Reproduce the data below verbatim, line for line.

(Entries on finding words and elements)
--------------------

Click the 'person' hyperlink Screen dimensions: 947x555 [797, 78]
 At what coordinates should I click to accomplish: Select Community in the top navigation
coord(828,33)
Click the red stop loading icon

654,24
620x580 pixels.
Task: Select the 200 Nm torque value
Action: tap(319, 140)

--------------------

Response to this exercise:
Click the 'person' hyperlink Screen dimensions: 947x555 [797, 78]
 At what coordinates should I click to accomplish: Select Community in the top navigation
coord(828,33)
Click the red stop loading icon

654,24
620x580 pixels.
Task: Select the 200 Nm torque value
Action: tap(319, 140)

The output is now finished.